What is being asked: Among the lines of the records, find all that carry the word "toolbar" and copy them.

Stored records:
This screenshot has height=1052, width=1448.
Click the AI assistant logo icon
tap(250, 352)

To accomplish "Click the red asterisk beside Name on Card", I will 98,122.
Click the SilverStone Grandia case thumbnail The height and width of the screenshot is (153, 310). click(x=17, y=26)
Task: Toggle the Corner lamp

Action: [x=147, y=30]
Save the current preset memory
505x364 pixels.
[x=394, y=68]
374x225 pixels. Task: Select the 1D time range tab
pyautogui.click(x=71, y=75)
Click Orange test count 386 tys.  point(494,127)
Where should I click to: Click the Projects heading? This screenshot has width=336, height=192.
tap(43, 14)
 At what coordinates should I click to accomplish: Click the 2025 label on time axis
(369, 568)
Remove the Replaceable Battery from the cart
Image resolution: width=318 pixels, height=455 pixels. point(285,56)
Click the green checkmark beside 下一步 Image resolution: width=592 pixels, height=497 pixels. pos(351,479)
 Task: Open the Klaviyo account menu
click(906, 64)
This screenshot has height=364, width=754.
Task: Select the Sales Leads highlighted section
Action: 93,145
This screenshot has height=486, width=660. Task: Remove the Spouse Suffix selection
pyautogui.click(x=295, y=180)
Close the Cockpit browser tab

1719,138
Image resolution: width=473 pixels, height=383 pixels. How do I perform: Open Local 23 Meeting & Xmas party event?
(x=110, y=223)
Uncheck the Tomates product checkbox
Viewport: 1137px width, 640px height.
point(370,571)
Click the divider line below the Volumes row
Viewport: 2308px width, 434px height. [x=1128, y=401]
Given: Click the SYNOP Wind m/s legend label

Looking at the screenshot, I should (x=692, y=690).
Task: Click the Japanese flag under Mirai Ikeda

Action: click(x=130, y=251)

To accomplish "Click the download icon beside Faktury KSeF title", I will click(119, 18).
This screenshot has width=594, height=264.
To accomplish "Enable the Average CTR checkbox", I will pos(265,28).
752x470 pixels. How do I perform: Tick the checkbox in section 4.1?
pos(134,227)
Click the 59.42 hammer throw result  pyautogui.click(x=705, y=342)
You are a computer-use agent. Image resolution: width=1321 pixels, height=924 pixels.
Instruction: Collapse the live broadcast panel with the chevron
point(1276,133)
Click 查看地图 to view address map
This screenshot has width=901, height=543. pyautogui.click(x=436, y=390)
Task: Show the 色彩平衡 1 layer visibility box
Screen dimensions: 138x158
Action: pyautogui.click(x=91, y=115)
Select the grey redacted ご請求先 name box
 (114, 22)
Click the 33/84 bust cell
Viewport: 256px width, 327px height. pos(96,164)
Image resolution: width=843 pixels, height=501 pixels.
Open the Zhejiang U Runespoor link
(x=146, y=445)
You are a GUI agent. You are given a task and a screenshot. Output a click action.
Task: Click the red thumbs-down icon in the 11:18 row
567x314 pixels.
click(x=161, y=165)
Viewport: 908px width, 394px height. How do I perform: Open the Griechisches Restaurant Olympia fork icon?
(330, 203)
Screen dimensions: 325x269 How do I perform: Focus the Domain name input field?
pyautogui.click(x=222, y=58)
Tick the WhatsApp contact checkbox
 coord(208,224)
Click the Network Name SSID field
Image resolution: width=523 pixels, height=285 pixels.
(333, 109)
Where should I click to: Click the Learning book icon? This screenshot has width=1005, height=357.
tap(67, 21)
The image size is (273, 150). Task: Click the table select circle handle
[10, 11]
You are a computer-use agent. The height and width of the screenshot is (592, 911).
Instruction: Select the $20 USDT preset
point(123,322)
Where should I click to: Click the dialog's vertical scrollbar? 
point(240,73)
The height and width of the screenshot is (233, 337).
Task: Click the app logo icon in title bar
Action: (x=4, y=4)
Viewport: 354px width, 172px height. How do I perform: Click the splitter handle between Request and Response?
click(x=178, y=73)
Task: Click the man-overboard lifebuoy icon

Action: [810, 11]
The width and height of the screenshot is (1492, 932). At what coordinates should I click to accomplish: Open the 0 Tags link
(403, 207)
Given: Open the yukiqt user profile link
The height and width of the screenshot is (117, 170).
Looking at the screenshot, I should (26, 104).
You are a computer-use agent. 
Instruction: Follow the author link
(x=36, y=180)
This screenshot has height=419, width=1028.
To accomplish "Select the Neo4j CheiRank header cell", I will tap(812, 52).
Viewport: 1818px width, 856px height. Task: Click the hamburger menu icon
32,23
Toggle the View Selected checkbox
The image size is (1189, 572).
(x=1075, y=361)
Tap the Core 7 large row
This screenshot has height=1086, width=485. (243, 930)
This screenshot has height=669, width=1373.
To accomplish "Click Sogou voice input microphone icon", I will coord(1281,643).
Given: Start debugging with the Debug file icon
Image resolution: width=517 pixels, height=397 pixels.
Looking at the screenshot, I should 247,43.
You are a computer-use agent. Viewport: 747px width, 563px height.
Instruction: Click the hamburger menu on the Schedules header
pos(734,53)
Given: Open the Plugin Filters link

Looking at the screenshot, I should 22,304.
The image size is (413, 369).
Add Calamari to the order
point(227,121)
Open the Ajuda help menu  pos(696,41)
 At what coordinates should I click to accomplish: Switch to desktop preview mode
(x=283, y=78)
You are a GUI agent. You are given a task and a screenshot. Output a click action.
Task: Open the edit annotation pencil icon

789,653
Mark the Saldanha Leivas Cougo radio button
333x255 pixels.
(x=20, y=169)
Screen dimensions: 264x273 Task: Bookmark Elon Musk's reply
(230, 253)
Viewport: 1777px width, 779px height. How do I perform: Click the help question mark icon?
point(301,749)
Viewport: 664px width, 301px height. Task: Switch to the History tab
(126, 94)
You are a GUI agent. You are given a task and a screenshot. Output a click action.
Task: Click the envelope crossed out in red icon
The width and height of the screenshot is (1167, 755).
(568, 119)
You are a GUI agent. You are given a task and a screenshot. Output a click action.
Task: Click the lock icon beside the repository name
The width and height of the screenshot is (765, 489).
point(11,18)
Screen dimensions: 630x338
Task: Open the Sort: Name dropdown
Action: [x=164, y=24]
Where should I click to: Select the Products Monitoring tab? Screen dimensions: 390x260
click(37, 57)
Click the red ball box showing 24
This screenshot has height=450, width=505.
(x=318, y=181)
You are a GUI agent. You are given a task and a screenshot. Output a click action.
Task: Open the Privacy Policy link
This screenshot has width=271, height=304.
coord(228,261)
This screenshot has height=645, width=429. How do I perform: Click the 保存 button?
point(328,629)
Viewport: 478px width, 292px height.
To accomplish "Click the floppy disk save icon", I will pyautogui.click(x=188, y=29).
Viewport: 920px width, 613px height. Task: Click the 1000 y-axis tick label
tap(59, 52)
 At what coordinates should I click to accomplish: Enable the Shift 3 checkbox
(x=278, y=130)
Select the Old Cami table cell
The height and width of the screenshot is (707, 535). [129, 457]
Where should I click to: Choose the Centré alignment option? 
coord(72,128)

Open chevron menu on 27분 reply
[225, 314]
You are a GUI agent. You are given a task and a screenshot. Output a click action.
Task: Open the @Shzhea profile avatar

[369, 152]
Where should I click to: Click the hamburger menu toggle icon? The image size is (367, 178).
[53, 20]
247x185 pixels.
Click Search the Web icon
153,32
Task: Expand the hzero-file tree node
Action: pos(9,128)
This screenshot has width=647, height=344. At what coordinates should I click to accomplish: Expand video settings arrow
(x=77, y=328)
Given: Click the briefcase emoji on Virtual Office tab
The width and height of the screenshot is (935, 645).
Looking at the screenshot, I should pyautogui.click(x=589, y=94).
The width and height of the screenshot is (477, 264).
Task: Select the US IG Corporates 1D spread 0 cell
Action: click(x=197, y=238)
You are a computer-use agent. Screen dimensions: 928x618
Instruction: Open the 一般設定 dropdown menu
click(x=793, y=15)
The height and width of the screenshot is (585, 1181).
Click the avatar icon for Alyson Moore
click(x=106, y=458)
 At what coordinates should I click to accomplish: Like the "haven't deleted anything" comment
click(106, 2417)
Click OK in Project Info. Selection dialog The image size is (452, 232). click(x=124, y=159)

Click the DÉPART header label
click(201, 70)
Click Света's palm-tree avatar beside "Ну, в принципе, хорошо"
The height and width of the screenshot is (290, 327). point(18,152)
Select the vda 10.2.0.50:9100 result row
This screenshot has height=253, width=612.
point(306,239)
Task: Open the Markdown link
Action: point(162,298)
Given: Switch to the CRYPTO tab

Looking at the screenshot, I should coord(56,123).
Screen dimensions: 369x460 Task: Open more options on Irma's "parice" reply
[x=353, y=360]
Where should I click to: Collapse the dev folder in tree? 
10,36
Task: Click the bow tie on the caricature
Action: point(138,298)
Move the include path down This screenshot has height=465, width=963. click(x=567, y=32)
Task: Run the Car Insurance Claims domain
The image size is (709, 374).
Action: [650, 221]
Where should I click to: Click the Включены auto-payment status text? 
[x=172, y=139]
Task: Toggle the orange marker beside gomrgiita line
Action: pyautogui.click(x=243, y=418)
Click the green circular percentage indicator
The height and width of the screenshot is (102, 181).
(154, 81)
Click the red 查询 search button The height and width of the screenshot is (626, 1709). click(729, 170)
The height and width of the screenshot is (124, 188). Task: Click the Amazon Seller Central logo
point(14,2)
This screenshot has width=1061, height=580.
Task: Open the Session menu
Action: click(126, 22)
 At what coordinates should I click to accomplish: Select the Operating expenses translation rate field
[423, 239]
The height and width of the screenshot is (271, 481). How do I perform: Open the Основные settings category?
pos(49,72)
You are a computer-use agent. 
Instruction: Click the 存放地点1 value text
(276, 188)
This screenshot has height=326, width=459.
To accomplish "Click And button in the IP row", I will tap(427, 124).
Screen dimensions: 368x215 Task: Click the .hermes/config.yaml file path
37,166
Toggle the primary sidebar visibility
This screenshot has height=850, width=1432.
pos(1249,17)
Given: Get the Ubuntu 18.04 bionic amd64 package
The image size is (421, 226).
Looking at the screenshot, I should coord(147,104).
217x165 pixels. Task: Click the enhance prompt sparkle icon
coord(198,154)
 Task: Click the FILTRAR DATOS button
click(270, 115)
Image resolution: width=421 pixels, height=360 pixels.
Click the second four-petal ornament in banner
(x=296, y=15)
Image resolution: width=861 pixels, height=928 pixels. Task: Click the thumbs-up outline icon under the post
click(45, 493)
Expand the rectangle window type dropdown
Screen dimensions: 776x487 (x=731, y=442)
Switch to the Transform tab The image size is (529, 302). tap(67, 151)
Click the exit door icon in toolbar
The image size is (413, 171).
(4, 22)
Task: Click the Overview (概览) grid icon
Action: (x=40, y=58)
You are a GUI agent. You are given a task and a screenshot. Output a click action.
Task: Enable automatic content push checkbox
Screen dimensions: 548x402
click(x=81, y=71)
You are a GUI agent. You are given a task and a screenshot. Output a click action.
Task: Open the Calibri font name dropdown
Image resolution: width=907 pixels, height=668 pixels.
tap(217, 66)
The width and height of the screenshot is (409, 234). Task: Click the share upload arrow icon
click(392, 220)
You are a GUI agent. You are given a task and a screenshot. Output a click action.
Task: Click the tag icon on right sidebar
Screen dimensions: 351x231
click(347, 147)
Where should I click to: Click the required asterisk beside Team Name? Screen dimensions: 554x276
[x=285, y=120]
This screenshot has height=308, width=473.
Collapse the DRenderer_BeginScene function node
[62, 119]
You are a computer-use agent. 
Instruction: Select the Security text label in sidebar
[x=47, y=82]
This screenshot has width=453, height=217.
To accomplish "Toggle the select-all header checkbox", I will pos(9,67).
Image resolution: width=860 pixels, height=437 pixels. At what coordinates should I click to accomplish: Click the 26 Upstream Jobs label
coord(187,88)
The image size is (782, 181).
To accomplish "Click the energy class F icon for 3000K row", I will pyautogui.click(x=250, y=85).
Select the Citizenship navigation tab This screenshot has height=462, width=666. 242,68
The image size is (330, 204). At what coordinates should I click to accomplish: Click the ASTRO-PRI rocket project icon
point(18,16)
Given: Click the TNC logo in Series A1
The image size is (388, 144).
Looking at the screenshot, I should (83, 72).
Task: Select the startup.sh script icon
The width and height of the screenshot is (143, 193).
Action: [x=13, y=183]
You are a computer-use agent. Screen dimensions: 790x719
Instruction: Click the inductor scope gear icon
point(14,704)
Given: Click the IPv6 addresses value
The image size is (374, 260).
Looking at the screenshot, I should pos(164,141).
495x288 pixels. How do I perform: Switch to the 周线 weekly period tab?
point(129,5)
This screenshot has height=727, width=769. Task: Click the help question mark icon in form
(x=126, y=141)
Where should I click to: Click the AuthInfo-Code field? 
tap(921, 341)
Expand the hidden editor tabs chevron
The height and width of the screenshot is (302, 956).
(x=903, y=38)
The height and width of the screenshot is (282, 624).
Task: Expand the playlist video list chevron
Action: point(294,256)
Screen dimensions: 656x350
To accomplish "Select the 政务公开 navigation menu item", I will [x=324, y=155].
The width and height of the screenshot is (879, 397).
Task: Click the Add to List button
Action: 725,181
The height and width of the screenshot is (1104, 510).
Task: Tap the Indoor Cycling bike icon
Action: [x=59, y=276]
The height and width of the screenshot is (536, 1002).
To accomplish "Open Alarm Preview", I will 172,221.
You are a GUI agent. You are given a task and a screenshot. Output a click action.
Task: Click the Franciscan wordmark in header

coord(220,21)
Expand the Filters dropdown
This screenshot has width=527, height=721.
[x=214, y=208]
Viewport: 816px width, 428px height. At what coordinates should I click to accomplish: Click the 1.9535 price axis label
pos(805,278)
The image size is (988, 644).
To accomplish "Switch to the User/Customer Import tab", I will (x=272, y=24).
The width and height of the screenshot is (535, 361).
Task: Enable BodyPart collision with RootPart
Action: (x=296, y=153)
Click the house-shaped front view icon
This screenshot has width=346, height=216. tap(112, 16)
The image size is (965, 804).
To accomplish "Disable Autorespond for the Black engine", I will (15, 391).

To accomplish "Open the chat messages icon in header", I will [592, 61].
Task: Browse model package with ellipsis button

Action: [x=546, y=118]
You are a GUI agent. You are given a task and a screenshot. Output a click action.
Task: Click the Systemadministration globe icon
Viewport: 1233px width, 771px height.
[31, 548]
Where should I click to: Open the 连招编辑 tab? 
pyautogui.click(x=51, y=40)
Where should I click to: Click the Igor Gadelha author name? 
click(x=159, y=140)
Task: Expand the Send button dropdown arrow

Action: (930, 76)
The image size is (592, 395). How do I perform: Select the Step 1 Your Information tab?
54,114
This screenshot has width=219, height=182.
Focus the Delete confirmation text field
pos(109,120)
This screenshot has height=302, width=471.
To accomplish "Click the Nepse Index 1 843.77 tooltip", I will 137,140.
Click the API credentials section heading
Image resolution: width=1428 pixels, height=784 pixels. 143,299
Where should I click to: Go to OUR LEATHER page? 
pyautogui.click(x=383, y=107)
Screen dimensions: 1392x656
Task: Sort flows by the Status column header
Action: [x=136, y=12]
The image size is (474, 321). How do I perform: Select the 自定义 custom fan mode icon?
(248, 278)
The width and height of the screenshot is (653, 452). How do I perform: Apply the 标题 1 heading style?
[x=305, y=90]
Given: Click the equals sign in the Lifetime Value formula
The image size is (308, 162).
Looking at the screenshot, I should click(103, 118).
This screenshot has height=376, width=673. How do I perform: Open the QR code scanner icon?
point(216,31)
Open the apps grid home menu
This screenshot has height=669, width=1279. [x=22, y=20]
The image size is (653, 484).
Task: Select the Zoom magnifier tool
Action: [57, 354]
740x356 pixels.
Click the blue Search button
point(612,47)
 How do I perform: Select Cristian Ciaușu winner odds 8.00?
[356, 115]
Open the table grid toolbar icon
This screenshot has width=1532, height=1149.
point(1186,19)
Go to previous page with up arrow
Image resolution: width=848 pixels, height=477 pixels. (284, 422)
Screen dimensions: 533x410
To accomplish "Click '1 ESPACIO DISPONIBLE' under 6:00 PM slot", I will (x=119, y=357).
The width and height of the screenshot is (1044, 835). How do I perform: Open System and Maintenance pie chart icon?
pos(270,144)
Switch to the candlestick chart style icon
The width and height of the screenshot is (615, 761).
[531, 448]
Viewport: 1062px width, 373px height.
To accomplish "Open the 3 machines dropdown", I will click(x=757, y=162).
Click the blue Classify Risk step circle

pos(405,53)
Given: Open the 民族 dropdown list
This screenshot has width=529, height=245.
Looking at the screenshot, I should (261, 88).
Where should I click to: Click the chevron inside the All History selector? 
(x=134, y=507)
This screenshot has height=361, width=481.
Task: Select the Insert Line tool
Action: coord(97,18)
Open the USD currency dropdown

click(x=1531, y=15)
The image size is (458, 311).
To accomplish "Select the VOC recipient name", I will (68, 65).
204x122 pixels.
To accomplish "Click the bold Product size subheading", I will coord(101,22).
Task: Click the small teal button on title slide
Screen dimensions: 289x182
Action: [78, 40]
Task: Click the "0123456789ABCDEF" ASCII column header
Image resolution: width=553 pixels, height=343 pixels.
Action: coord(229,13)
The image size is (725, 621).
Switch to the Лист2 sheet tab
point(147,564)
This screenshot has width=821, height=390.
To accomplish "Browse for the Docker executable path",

Solution to the problem:
Click the exit door icon in toolbar
Open the table grid toolbar icon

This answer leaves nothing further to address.